Ghaith Ghazouani, né le 10 juin 1983, avait été arrêté une première fois en 2005 en Algérie et livré aux autorités tunisiennes qui l’avaient arrêté, torturé et écroué.

Il avait été condamné sur les fondements de la loi antiterroriste et effectué une peine de quatre ans et demi d’emprisonnement. Il était sorti de prison le 13 décembre 2009, atteint de tuberculose contractée en prison. Il effectuait une peine complémentaire de contrôle administratif lorsqu’il a été de nouveau arrêté, à son domicile, le 3 mars 2010 ; sa famille a été informée le 6 mars que leur fils serait déféré le 8 mars pour l’instruction. Depuis son incarcération, Ghaith Ghazouani ne reçoit pas les soins et les traitements requis par son état, qui s’est notoirement aggravé depuis qu’il est affecté de dépression.
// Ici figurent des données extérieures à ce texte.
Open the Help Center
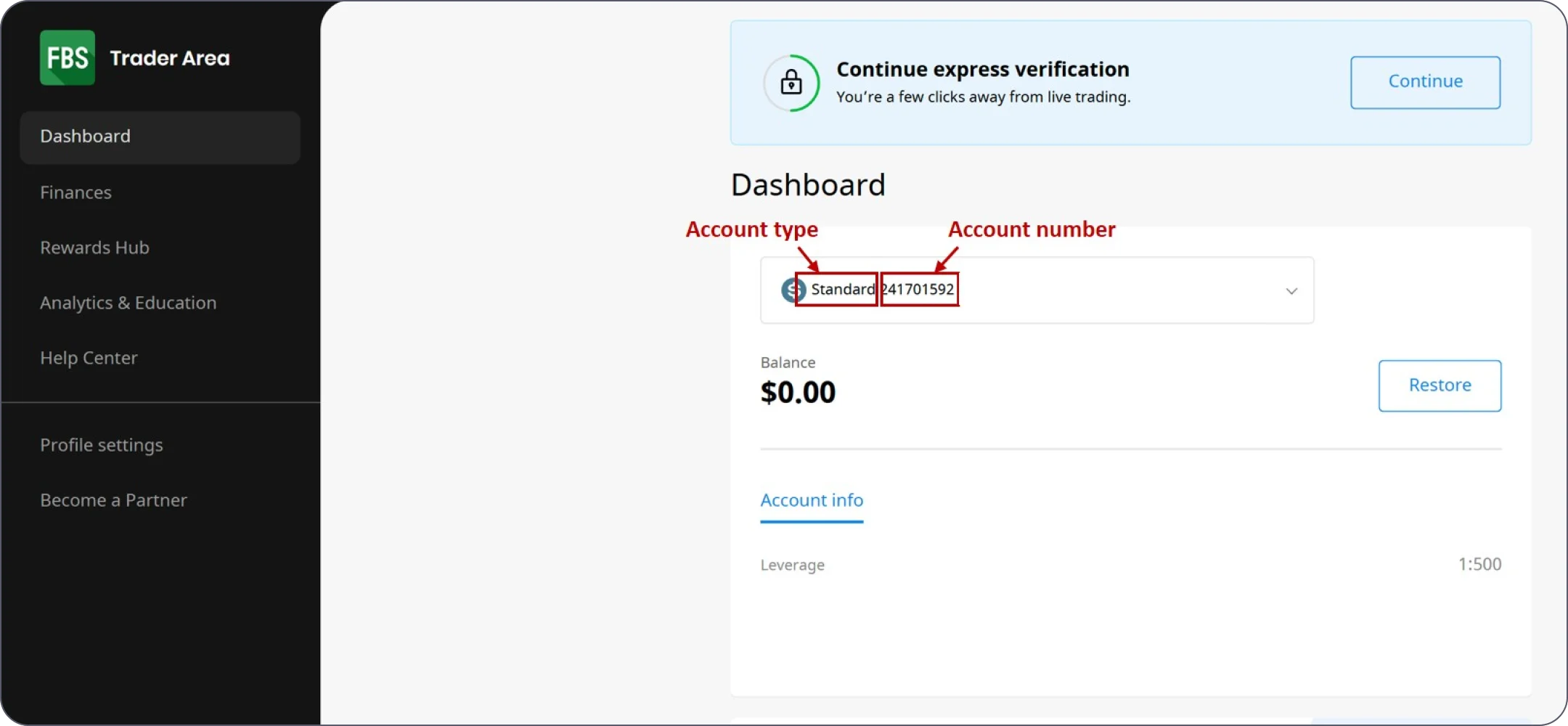point(89,358)
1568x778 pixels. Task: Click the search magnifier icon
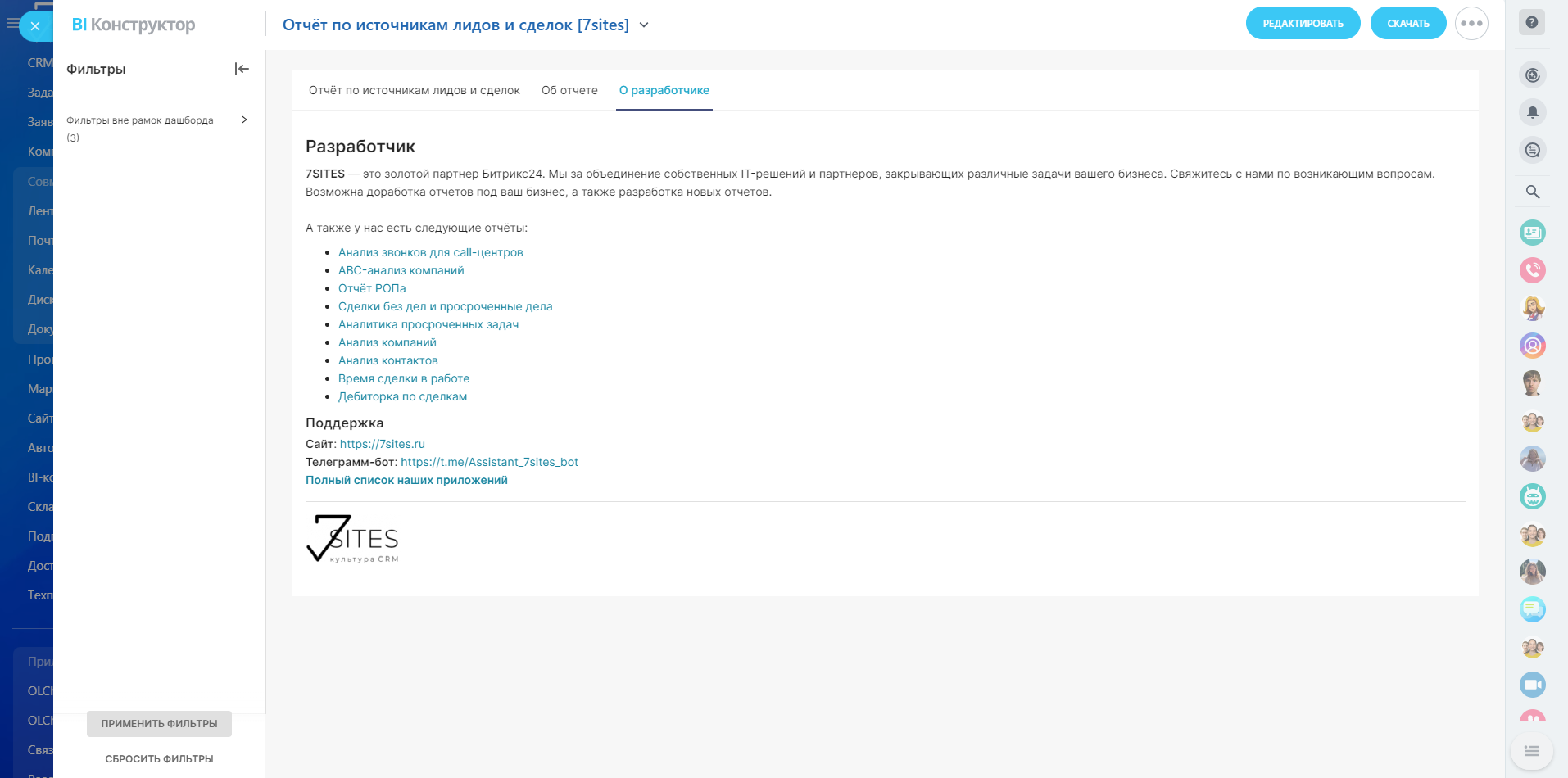[x=1532, y=192]
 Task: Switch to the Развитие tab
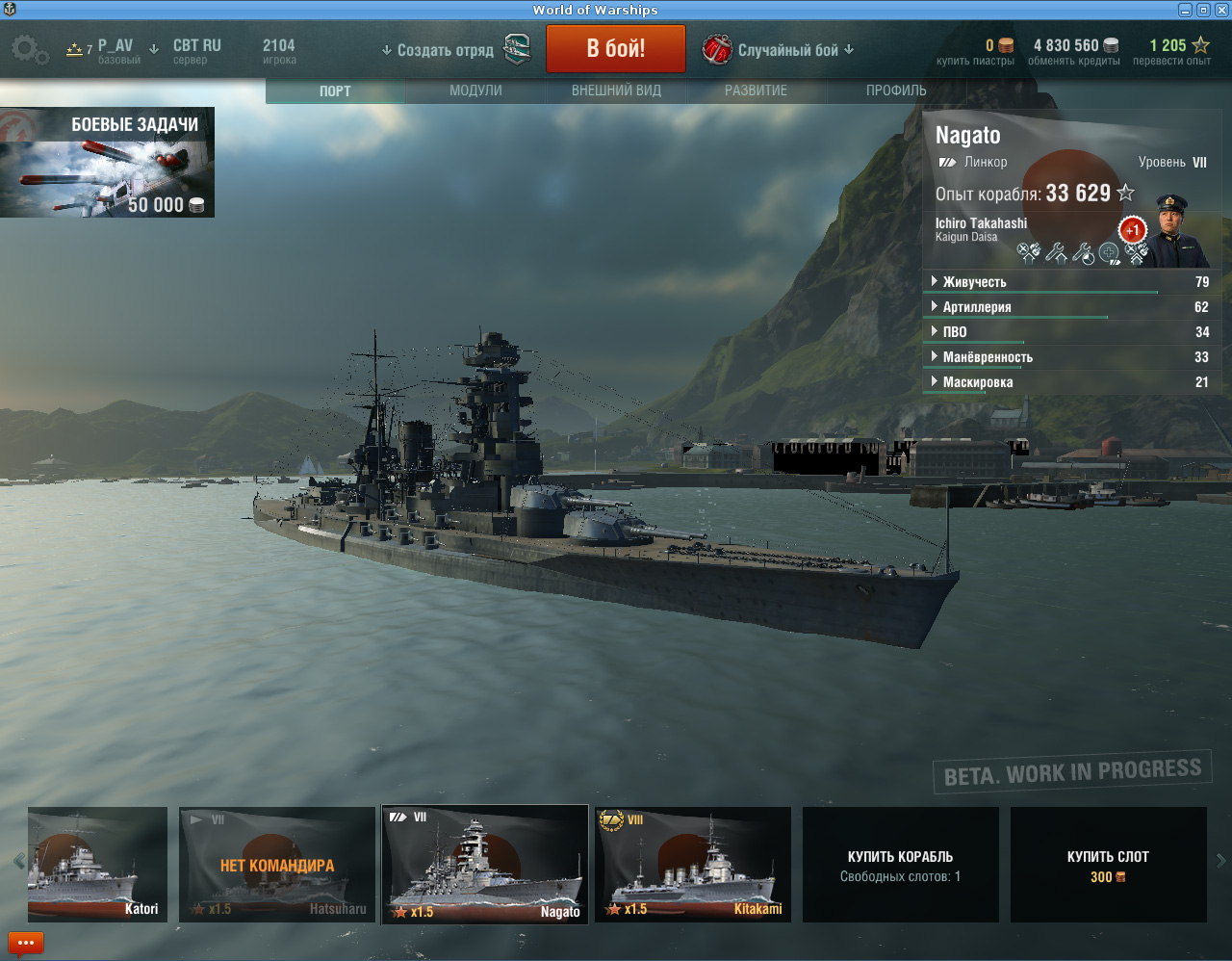click(x=756, y=91)
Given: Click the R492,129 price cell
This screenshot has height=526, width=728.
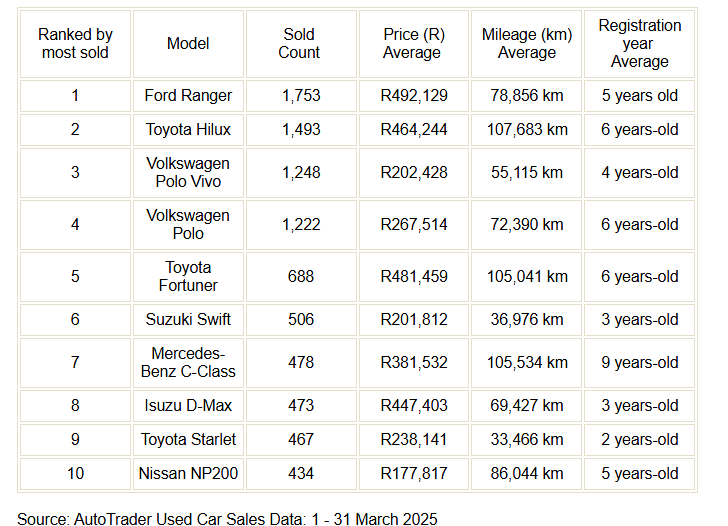Looking at the screenshot, I should 414,96.
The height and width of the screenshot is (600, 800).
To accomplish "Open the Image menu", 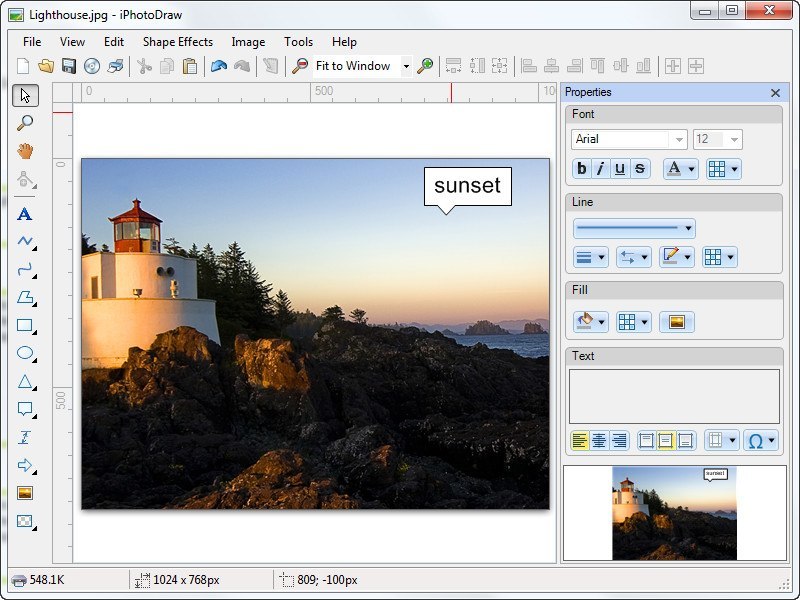I will click(247, 42).
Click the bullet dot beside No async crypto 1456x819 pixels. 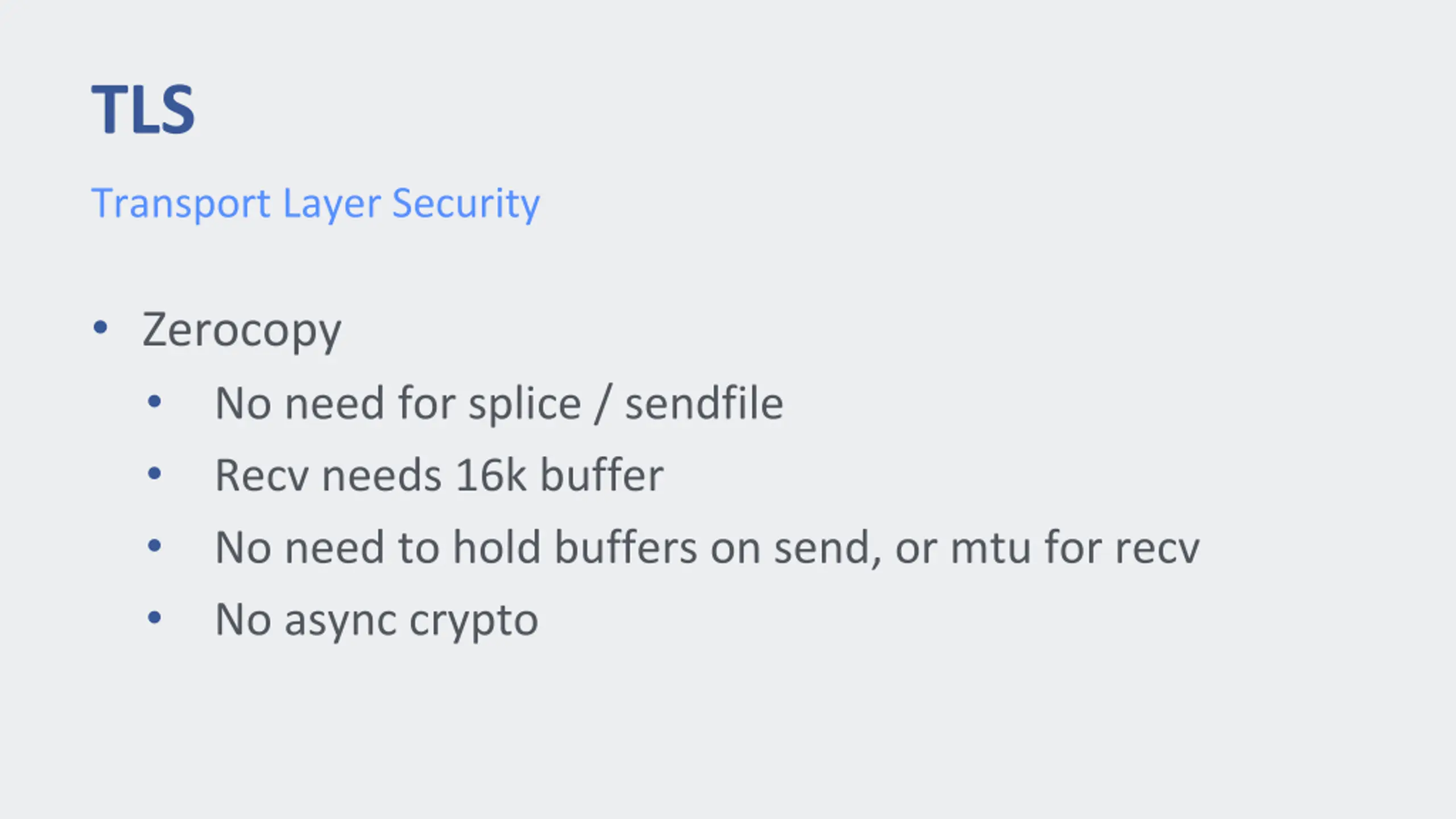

Héni Mchichi, né le 1er octobre 1988, suivait un enseignement professionnel lors de son arrestation le 3 mars 2010. Il n’a pas d’antécédents judiciaires. Sa mère, l’a cherché en vain. Après que sa disparition ait été médiatisée sur internet, elle a appris que son fils serait déféré le 8 mars devant un juge d’instruction.

Rafik Ali, est né le 4 novembre 1983. Il est ingénieur en énergie et moteurs et travaillait dans une clinique à Tunis lorsqu’il a été arrêté sur son lieu de travail aux Berges du Lac, le 2 mars 2010. Il n’a pas d’antécédents judiciaires. Le 27 avril, soit pendant l’instruction de l’affaire, il a commencé une grève de la faim pour exiger sa libération, considérant que les accusations portées contre lui sont dénuées de tout fondement.

En d’autres termes, Zyed Labidi aurait tenté de fuir les persécutions policières et de mettre son épouse en sûreté en tentant de passer en Algérie après avoir tenté de se cacher à Kelibia. Sans les informer de son projet de fuite, il aurait demandé des aides à des amis à lui comme Rafik Ali,-innocenté par l’expertise de son ordinateur par ailleurs-, pour l’aider à trouver un logement, pour le conduire en voiture notamment. Qu’ils aient ou non accepté de l’aider, ces derniers se retrouvent sur le banc des accusés puisque l’accusation a considéré que ce « groupe » aurait contribué à l’aider à rejoindre Al Qaïda au Maghreb Islamique (AQMI).

Rien de plus, rien de moins.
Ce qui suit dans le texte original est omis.